Please consider marking as "helpful", if you find this post useful. Thanks!... http://johncmorrissey.wordpress.com/
0 Kudos
Ethan44
Enthusiast
Enthusiast

Hi

Welcome to the communities.

I will go with Disable the HT option .

"a journey of a thousand miles starts  with a single step."
0 Kudos
RanjnaAggarwal
VMware Employee
VMware Employee

I was also thinking of that?

Regards, Ranjna Aggarwal
0 Kudos
mcowger
Immortal
Immortal

Why would you disable HT?  All the benchmarks show that modern HT, for 95% of workloads, improves performance...

--Matt VCDX #52 blog.cowger.us
0 Kudos
RanjnaAggarwal
VMware Employee
VMware Employee

Because numa is not considering HT option.

Regards, Ranjna Aggarwal
0 Kudos
JarryG
Expert
Expert

Just to make things clear, I suppose with NUMA you mean "non uniform memory access" and with HT "hyperthreading". If it is so, then what has NUMA to do with HT? From NUMA point of view, it does not matter if real core (cpu) or "hyperthreaded-core" needs data from memory. The only thing which *does* matter: is memory-page requested in "local" (directly accessible) or "non-local" (indirectly accessible) memory bank?

HT can have (and probably has) some impact on frequency of "cache misses" (2 threads still share the same amount of cpu-cache) and this might increase number of memory-pages requested, but this effect is very small and outweighed by benefits of running 2 threads in parallel.

Or I put it other way: if you do not have problems with HT on UMA (unified memory architecture), you will very probably do not see problems even on NUMA (and vice-versa)...

_____________________________________________ If you found my answer useful please do *not* mark it as "correct" or "helpful". It is hard to pretend being noob with all those points! 😉
0 Kudos
RanjnaAggarwal
VMware Employee
VMware Employee

Then what is the meaning of this:-

During placement of a vSMP virtual machine, the NUMA load balancer assigns a single vCPU per CPU core and “ignores” the availability of SMT threads

Regards, Ranjna Aggarwal
0 Kudos
JarryG
Expert
Expert

It does not matter which thread of the same core (or cpu) places request on data from memory, because both threads of the same core have the same affinity to particular memory-bank, share the same L1/2/3 cache, etc. From NUMA point of view they are equal. That's the reason why NUMA does not need to have list of "cpu-threads", it is enough to keep list of cores.
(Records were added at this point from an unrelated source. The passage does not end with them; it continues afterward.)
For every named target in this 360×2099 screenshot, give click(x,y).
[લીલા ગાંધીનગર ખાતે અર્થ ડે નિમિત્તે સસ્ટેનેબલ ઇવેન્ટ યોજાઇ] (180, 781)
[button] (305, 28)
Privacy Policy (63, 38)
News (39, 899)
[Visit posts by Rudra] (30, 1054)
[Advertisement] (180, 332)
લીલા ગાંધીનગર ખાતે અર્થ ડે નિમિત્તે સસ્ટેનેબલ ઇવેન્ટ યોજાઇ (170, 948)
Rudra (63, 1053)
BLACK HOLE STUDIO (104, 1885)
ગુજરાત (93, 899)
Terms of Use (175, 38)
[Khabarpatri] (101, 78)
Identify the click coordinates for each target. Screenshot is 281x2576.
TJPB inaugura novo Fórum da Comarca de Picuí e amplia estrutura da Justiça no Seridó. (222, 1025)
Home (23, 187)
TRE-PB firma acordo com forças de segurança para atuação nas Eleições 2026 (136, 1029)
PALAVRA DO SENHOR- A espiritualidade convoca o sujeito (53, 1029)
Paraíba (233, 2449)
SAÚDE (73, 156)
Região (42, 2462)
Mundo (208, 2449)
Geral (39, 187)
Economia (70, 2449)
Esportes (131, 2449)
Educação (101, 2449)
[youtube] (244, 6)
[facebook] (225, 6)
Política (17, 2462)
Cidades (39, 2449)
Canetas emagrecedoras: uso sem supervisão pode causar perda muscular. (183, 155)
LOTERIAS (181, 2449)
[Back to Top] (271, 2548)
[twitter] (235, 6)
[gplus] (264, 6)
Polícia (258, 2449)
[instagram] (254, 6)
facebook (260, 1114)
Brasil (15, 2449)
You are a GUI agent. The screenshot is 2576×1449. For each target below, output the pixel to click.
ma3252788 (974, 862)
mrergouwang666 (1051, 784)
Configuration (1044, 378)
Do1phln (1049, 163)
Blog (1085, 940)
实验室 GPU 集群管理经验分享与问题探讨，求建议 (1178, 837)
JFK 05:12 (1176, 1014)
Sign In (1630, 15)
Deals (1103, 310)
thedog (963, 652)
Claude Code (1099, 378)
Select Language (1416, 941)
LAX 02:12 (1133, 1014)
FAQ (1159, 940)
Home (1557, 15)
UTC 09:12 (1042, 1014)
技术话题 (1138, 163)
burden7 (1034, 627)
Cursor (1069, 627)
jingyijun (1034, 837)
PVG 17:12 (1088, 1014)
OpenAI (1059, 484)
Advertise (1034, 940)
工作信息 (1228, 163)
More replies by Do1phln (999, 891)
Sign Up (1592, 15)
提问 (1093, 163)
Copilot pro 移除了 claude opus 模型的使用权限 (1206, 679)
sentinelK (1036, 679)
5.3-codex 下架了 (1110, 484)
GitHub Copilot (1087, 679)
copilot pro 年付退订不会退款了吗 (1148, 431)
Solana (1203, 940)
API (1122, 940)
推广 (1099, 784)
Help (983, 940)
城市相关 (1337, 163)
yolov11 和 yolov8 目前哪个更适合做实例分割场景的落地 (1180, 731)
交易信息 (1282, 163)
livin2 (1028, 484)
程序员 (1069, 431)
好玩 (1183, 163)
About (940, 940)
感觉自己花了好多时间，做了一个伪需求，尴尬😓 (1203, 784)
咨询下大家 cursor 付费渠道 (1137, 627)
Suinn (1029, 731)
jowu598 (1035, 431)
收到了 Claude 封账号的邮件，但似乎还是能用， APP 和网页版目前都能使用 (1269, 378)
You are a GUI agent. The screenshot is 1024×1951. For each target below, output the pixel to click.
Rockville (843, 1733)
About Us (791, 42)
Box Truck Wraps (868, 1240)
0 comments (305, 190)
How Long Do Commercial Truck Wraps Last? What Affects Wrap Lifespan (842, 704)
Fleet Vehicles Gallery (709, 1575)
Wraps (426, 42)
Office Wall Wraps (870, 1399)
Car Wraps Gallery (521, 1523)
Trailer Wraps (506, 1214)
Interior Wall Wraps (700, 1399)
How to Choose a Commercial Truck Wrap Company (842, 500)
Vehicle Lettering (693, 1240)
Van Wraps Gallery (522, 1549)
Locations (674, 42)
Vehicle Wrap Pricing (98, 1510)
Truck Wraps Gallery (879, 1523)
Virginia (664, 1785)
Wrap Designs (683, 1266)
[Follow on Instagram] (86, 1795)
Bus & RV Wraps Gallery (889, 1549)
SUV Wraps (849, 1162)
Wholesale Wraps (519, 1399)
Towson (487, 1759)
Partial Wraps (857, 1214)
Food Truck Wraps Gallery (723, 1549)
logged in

You might ask "why is it then not enough to keep just list of cpus"? Because cores inside  of the same cpu might be organised in complex way, clustered, or multi-layered, sharing or not sharing common cache, etc. (i.e. "bulldozer" microarchitecture, 8 cores in 4 clustered modules). Then 2 cores of the same cpu-cluster are for NUMA not the same as 2 cores from different cpu-clusters (but from the same physical cpu)...

_____________________________________________ If you found my answer useful please do *not* mark it as "correct" or "helpful". It is hard to pretend being noob with all those points! 😉
0 Kudos